Jul 13, 2022 • 30min
Charu Thomas - Episode 27
In this episode of ACM ByteCast, our special guest host Scott Hanselman (of The Hanselminutes Podcast) welcomes Charu Thomas, Founder and CEO of Ox. Charu is an entrepreneur, researcher, and hacker. Her honors and recognitions include the ACM International Symposium on Wearable Computers (ISWC) 2018 Best Paper award, Forbes 30 Under 30, TechCrunch’s SF Disrupt Top Pick in Retail/E-commerce, winner of the Atlanta Startup Battle 3.0, and Collegiate Inventors Competition Finalist.
Charu shares how she got interested in wearable computing while pursuing a degree in Industrial and Systems Engineering at Georgia Tech. She explains how her research with Thad Starner, the inventor of Google Glass, led her to develop an augmented reality platform for order picking, and a vision to build the tools retailers need to transform their brick-and-mortar stores into micro-distribution centers. Charu highlights some people who have been instrumental in her journey from student to CEO, and some of the tools and tricks she’s learned along the way.
Links:
Charu Thomas' award-winning paper in ACM Digital Library.

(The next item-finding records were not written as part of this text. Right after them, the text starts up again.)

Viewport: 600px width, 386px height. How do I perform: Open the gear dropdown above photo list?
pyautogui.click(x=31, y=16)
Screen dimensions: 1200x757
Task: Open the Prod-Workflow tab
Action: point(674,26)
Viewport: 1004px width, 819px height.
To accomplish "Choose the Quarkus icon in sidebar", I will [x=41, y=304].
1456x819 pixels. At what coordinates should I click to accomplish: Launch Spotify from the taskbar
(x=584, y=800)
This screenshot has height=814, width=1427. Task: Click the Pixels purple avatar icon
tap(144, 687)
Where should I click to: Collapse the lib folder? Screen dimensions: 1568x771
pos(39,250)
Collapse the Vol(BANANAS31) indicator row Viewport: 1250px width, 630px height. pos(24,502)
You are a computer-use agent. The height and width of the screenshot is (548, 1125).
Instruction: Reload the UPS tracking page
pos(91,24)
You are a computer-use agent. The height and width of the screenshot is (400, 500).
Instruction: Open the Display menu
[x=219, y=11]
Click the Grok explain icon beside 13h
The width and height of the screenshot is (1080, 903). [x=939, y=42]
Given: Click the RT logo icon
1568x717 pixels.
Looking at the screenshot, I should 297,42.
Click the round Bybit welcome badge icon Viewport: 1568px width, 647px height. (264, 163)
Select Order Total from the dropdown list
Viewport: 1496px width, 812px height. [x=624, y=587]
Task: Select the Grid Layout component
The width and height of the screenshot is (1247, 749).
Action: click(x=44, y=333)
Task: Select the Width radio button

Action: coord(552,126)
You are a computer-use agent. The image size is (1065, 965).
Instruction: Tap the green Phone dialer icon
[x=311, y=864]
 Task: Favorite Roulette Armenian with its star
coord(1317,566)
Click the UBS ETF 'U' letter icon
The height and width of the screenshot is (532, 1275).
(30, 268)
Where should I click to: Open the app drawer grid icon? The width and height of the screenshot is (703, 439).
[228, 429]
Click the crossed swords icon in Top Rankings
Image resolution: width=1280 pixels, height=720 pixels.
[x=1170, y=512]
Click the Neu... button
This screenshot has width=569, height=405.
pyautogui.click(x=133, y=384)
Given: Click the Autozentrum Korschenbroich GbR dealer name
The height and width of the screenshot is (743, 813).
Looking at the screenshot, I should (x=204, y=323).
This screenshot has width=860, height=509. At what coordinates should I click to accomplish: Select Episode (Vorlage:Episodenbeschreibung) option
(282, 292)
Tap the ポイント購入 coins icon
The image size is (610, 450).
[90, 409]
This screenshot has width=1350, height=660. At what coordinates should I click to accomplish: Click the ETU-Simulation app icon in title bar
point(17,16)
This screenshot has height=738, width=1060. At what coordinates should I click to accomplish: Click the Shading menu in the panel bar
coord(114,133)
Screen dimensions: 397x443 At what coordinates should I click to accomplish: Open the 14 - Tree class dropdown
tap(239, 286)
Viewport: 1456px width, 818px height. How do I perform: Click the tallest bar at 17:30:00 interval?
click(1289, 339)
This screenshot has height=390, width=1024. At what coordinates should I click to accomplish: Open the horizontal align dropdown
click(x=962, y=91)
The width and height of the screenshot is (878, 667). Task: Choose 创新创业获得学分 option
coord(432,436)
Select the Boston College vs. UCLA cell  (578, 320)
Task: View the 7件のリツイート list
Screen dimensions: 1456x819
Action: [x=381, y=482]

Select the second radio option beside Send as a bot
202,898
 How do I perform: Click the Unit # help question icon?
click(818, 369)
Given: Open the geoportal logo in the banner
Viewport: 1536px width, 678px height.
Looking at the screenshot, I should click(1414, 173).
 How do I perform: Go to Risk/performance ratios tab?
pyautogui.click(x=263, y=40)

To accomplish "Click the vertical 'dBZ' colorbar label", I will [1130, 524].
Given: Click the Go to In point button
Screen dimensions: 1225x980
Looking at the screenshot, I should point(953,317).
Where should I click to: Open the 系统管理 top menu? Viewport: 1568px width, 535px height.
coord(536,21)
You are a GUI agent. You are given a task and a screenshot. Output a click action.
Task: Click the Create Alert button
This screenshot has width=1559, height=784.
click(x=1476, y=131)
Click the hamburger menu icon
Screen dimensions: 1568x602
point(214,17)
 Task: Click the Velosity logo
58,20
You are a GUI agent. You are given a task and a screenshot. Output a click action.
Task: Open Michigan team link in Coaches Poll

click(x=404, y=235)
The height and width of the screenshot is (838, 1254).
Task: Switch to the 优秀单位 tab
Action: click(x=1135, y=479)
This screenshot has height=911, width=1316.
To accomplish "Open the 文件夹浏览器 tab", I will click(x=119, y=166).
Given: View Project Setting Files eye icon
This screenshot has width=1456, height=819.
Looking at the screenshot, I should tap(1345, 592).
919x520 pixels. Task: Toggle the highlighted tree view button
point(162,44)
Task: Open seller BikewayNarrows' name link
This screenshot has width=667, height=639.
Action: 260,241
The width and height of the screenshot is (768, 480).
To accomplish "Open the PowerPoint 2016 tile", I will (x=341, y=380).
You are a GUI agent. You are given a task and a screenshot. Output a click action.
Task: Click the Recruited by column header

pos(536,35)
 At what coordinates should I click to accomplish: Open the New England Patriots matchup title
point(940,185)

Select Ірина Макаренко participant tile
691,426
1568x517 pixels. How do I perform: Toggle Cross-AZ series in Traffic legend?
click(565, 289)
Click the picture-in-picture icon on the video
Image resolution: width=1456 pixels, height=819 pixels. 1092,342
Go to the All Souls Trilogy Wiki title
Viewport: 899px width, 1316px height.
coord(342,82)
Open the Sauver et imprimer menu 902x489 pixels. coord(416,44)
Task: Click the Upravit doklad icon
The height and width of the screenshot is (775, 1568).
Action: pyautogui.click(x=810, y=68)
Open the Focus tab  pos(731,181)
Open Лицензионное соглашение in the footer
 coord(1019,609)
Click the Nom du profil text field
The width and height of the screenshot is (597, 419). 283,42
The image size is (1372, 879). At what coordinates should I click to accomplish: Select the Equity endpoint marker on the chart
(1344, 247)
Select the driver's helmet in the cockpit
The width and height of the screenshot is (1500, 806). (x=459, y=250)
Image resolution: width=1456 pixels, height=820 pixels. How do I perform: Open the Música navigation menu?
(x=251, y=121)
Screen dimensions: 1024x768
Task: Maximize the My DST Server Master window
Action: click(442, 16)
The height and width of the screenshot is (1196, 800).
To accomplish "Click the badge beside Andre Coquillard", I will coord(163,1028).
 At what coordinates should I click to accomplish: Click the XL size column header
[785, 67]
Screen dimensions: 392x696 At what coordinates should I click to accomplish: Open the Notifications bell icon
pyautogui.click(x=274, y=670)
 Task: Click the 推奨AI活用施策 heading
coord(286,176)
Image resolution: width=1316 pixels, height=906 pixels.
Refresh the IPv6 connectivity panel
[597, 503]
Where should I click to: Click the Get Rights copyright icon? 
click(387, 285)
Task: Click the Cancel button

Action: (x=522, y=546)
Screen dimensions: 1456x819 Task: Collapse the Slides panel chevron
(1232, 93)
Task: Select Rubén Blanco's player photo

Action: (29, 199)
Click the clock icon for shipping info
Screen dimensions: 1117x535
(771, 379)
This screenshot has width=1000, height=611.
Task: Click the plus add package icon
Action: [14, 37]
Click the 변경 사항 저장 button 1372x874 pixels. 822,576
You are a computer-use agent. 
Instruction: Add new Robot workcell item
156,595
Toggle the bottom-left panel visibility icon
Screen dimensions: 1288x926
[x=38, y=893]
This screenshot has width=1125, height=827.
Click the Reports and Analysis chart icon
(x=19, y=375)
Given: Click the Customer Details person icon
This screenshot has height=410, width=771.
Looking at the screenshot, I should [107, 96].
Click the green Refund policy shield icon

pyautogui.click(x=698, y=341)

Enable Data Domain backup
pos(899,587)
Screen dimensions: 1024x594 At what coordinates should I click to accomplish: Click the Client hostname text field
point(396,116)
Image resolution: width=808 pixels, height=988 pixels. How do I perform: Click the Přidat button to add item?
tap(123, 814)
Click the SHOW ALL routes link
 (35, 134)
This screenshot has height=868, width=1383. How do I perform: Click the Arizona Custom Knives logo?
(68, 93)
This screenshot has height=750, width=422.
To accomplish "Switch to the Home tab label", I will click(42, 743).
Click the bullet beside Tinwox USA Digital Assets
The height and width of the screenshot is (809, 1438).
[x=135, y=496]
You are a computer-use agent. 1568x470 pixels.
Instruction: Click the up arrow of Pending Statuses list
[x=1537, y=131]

Charu's blog on order picking.

Jun 22, 2022 • 43min
Shyam Gollakota - Episode 26
In this episode of ACM ByteCast, Rashmi Mohan hosts 2020 ACM Grace Murray Hopper Award recipient Shyam Gollakota. He is a Torode Professor and leads the Networks and Mobile Systems Lab at the University of Washington's Paul G. Allen School of Computer Science & Engineering. Shyam is the recipient of many awards and recognitions, including a SIGMOBILE Rockstar award, 2021 Moore Inventor Fellowship, MIT Technology Review’s 35 Innovators Under 35, Popular Science ‘brilliant 10,’ and the Forbes’ 30 Under 30 list (twice). His group’s research has earned Best Paper awards at many top conferences, appeared in interdisciplinary journals like Nature, Nature Communications, Science Translational Medicine, and Science Robotics, and was named as an MIT Technology Review Breakthrough Technology of 2016 as well as Popular Science top innovations in 2015. Shyam's research covers a variety of topics, including mobile machine learning, networking, human-computer interaction, battery-free computing, and mobile health. He works across multiple disciplines including computer science, electrical engineering, mechanical engineering, biology, and medicine. His work has been licensed by ResMed Inc, led to three startups (Jeeva Wireless, Sound Life Sciences, and Wavely Diagnostics), and is in use by millions of users.
Shyam, who didn’t know how to type on a keyboard until the age of 16, relates how he got into CS and discovered that more than just programming, it's also a toolkit people can use to build systems like an artist and solve some of the world’s most pressing problems. He describes his work around the ambient backscatter, which uses existing radio frequency signals to power devices, and wind dispersal powered devices (and how the common dandelion provided inspiration for this research). Shyam and Rashmi also talk about his work on devices used for sleep apnea and tracking and the broader promise of ubiquitous computing in healthcare, such as democratizing medical attention to areas that don’t have the same resources as the Western world. Finally, Shyam gives some insights into the entrepreneurial journey and looks toward the future of healthcare technology.